We were recently delighted to catch up with Janet who you can see interviewed above.
Janet, originally from Yorkshire, returned last year from working in China for 14 years and was keen to volunteer, and a friend told her about Herts Welcomes Refugees. Below she tells us how she set up English classes for children in a hotel in North Hertfordshire, what motivates her to volunteer and how she has found volunteering with Herts Welcomes Refugees.
What is your background?
I lived in Yorkshire with my husband and family and moved to China about 15 years ago. I am a teacher and taught in China for 14 years. I taught Kindergarten (reception) aged children. Mostly Chinese children but also other nationalities.
How did you hear about Herts Welcomes Refugees?
When I returned to England a year ago, I had a desire to help in the community maybe by volunteering in a school. When I mentioned this to my friend at church. She recommended I talk to another friend who was already volunteering for HWR. We chatted with her and she explained a little about the charity and what was required in the local hotels and I thought I would be able to help.
What does your volunteering involve?
After the induction with the charity, I was able to go into the hotel and set up an “English class”. It involved teaching the children who are in the hotels and not yet in school. I helped with language and the skills required for school. It involved preparing lessons for the children, including songs, activities, videos, vocabulary exercises, games. We were able to get kind assistance from a local charity shop who donated notebooks, crayons, pencils and books for the refugees. We set up a library so they could take a book one week and return it the next week. Next term I would like to set up an after-school club with the help of other volunteers.

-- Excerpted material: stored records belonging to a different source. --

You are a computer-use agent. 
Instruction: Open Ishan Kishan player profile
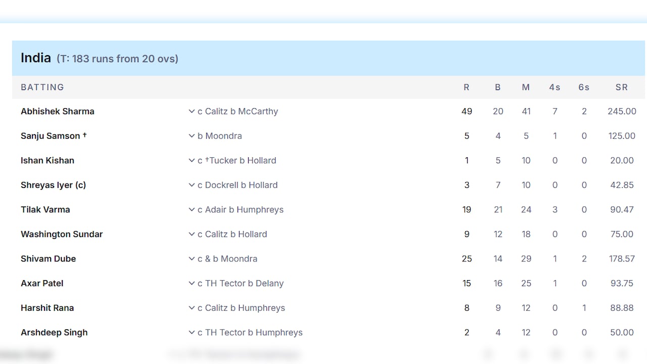pyautogui.click(x=48, y=161)
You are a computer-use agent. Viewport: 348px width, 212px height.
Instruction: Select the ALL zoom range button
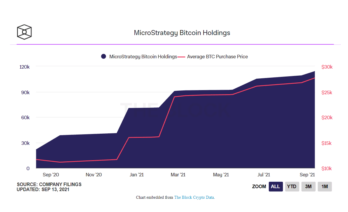[x=276, y=186]
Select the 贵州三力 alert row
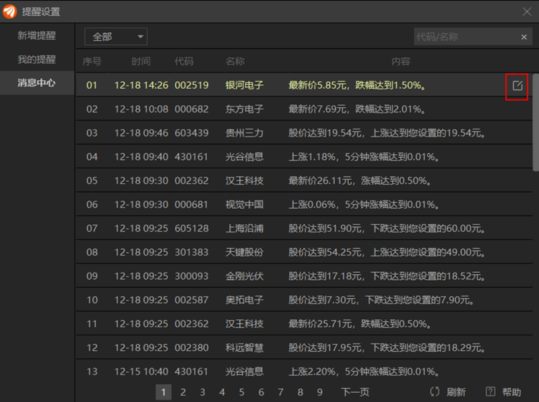Viewport: 539px width, 402px height. click(x=303, y=133)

What do you like about volunteering with Herts Welcomes?
I try to put myself in their shoes and help if I can in some small way. It is always fun to be with children and see them excited and gain confidence especially when they have come to a new country and had a very unsettling experience. It motivates me to want to help in the community. By working with HWR it also gave me a support system around me as I volunteered rather than just trying to do something on my own. The charity provides a safeguard and a team that I can turn to at any time.
What support do you get from Herts Welcomes Refugees?

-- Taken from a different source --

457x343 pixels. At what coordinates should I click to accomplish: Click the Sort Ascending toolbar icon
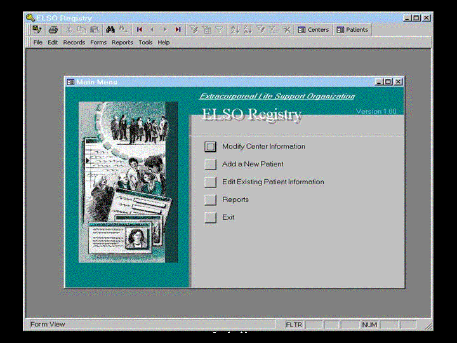(x=234, y=30)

I have received support from the charity every step of the way. Whether it be from emails of information, or posters, or actual physical attendance at the classes. My Area Convenor Veronica supported me every week with the library we set up for the children.
I would recommend to anyone to volunteer with Herts Welcomes Refugees.
Thank you Janet, it has been lovely talking to you and we are so pleased you are able to help local asylum seekers in this way.